__GIVEN EXERCISE__.
Rewrite the data from the line containing "You are a GUI" through the end, replacing "How do I perform" with "How can I carry out" and leaving everything else unchanged. Omit the pictures from your output.

__RECORDS SUPPLIED__.
===

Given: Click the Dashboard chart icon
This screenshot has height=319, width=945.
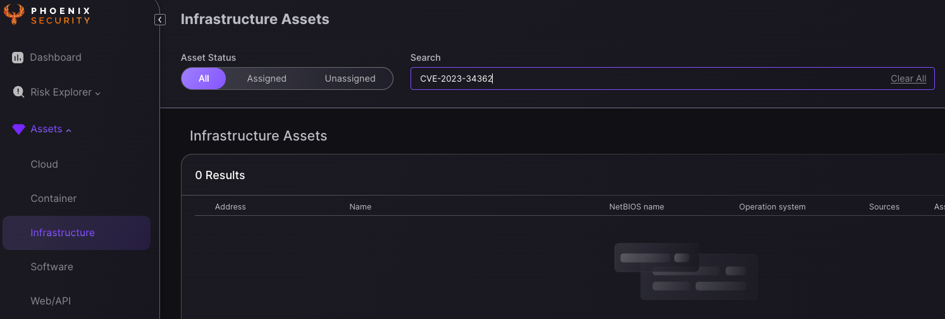Looking at the screenshot, I should click(x=18, y=58).
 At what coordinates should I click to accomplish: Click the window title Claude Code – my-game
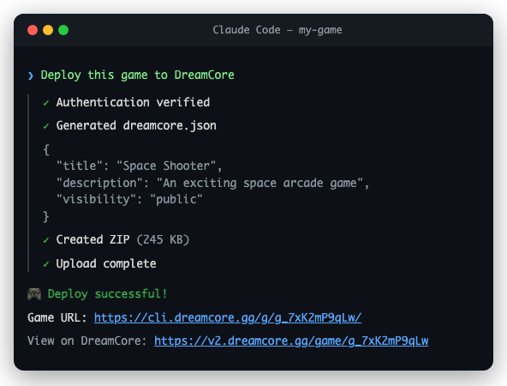277,30
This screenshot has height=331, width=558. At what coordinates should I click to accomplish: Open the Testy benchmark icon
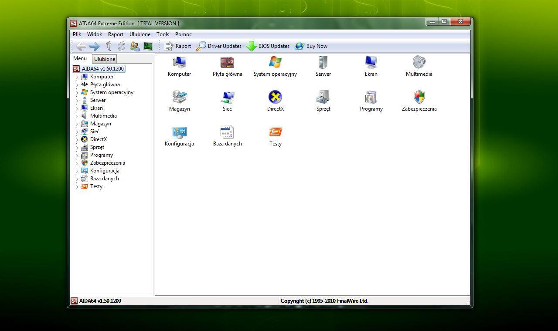coord(275,132)
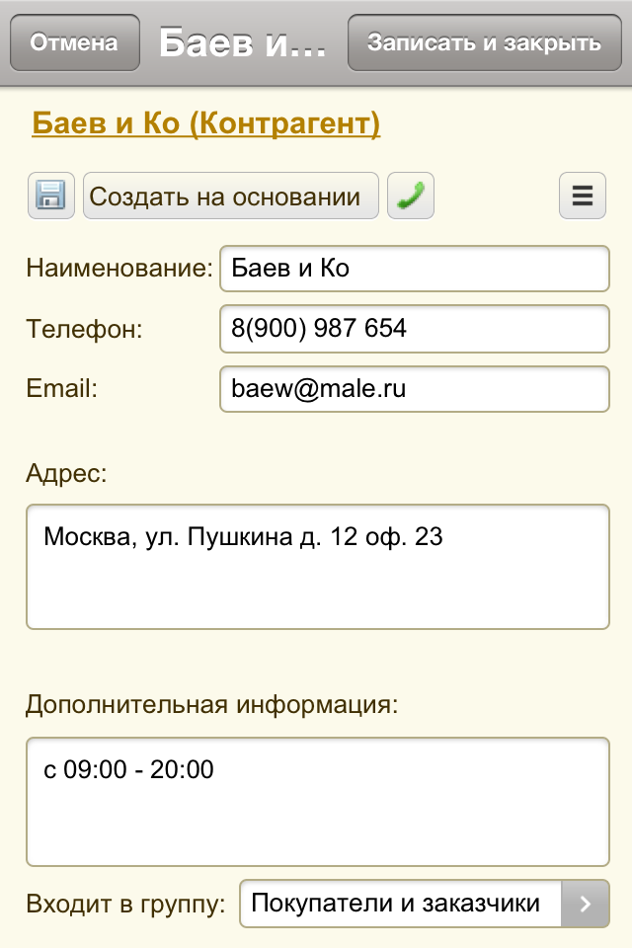Click the Покупатели и заказчики group field
Screen dimensions: 632x948
[x=400, y=904]
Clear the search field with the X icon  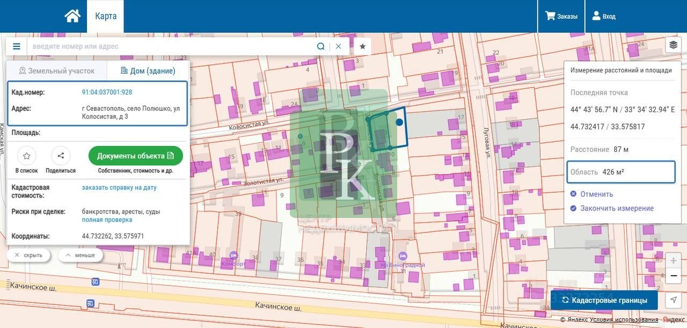338,46
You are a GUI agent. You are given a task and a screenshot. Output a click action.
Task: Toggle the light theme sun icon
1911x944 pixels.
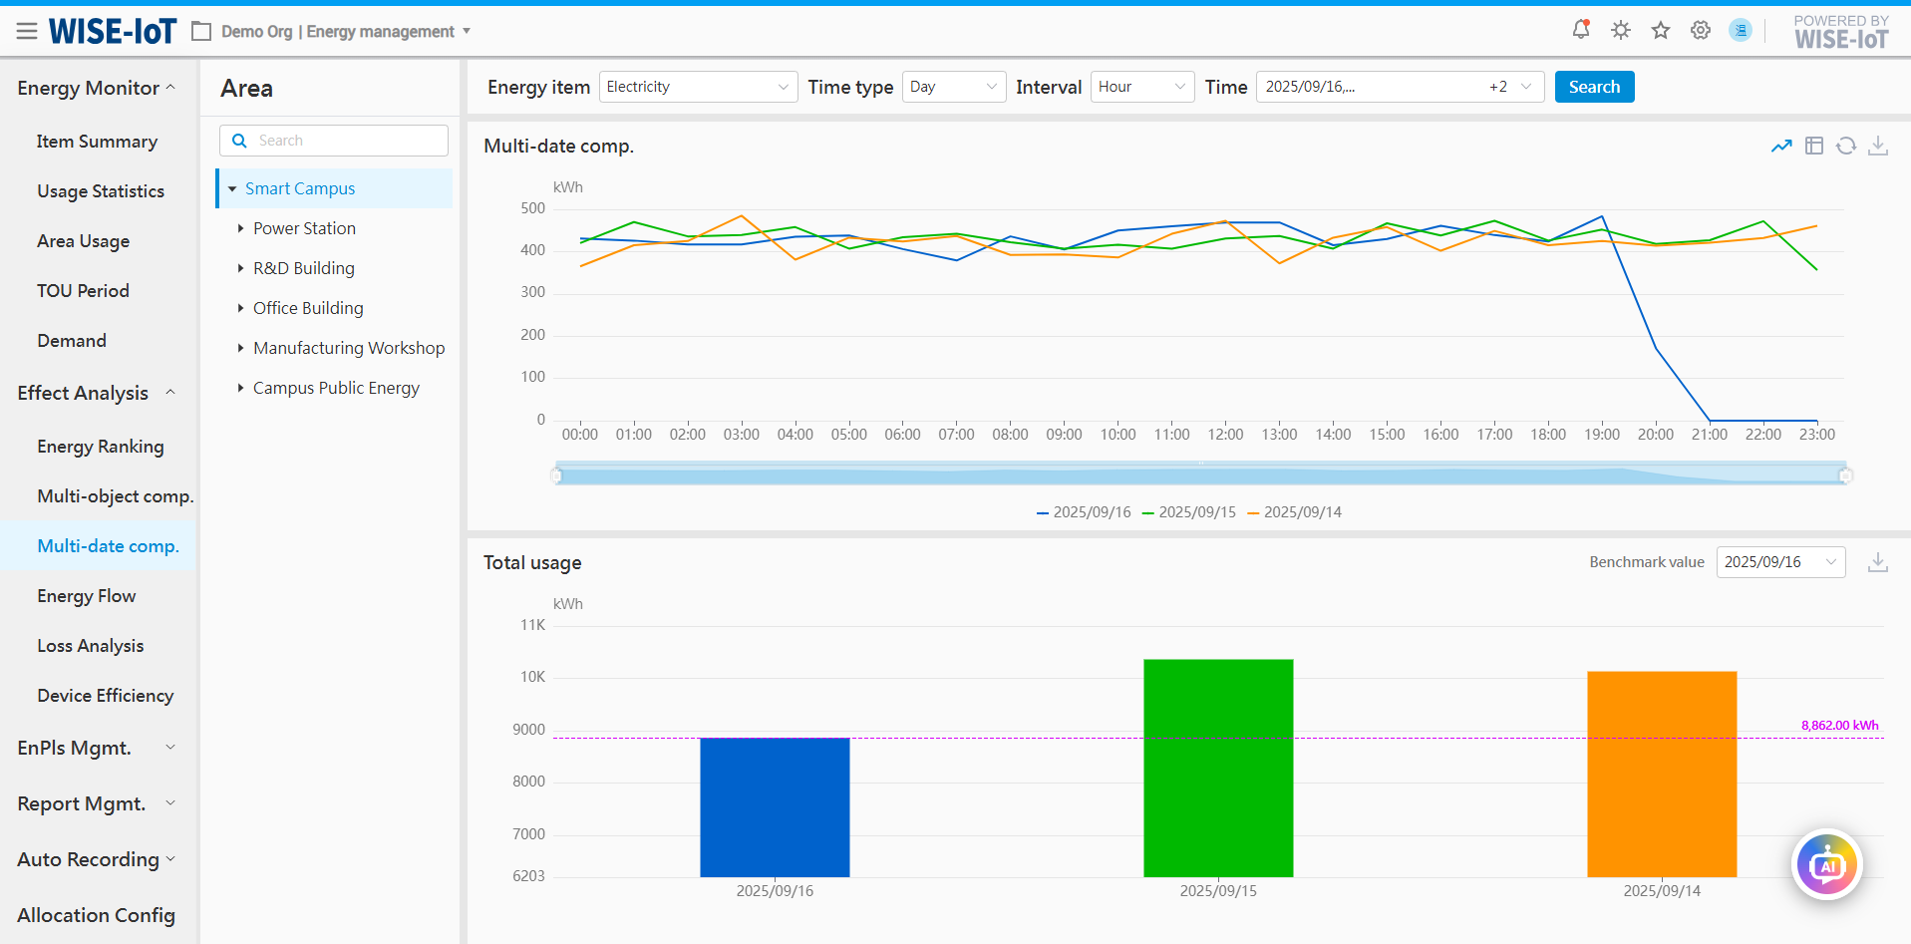coord(1621,30)
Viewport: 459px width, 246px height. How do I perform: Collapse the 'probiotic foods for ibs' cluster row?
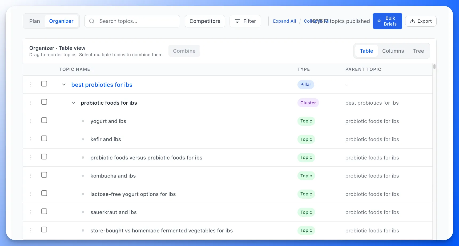pos(73,103)
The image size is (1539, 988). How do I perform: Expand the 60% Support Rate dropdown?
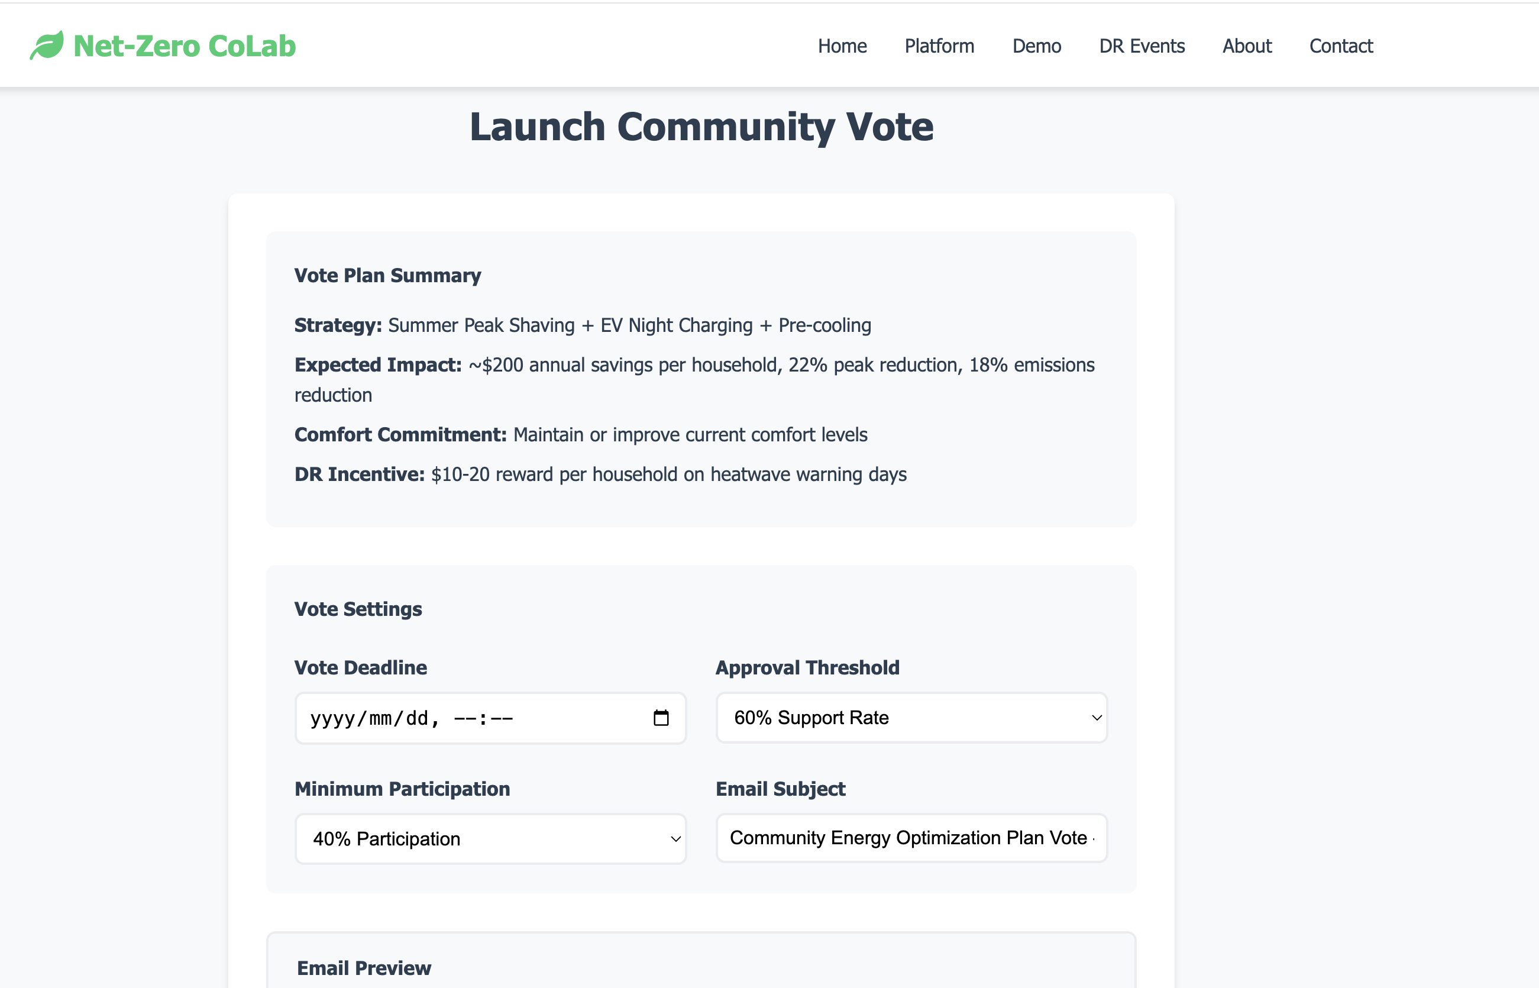click(x=911, y=717)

===

__RESULT__.
You are a GUI agent. You are given a task and a screenshot. Output a click action.
Task: Toggle the light theme sun icon
1911x944 pixels.
coord(1621,30)
Viewport: 459px width, 246px height. How can I carry out: Collapse the 'probiotic foods for ibs' cluster row?
pos(73,103)
The image size is (1539, 988). How can I carry out: Expand the 60% Support Rate dropdown?
click(x=911, y=717)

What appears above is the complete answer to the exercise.